Look through the records, and wherever the string "Given" turns up, copy out that line.

:: Supplied data ::
···

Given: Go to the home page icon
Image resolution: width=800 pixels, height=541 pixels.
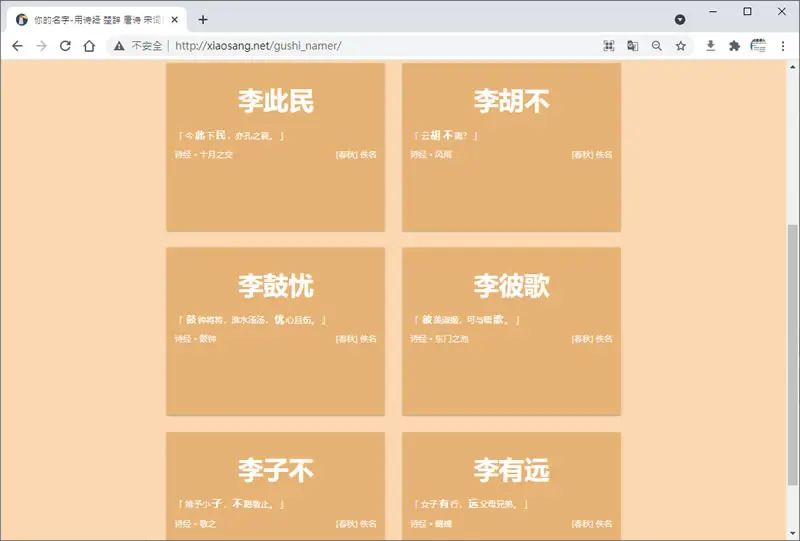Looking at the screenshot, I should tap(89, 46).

···

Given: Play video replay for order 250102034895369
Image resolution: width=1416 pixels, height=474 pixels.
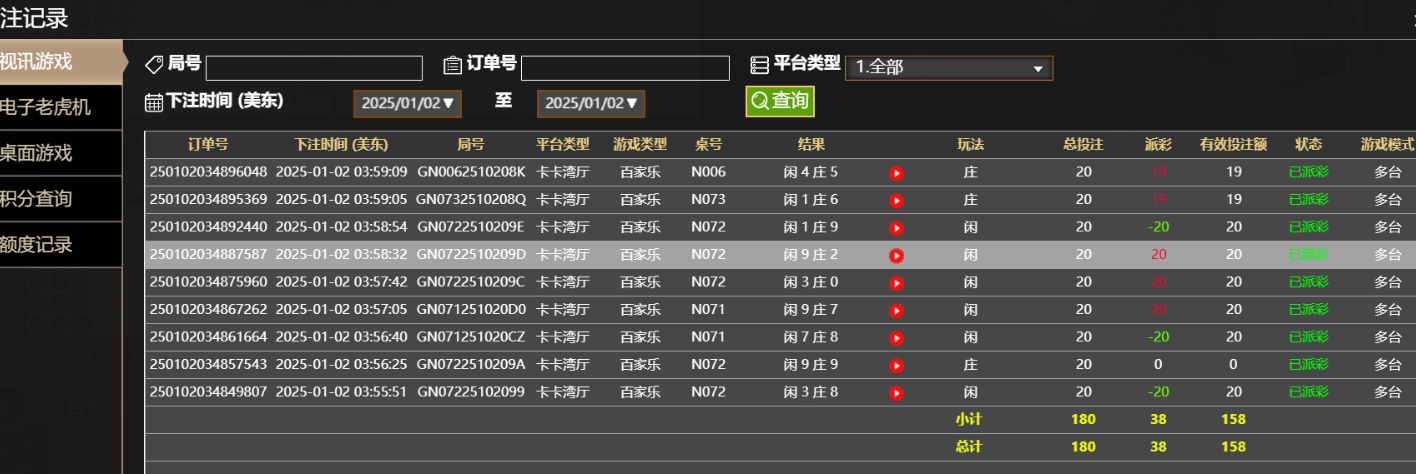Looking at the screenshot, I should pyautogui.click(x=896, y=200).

···

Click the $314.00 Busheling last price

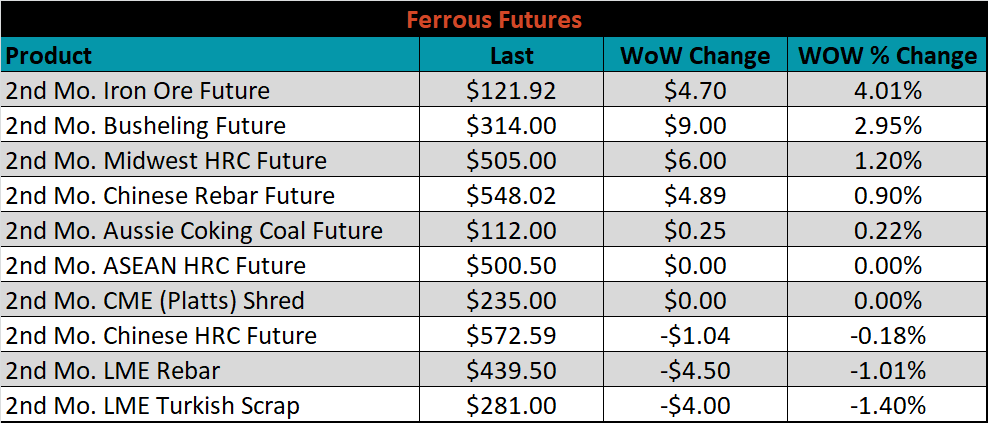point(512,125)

···

:: Written response ::
Given: Go to the home page icon
Given: Play video replay for order 250102034895369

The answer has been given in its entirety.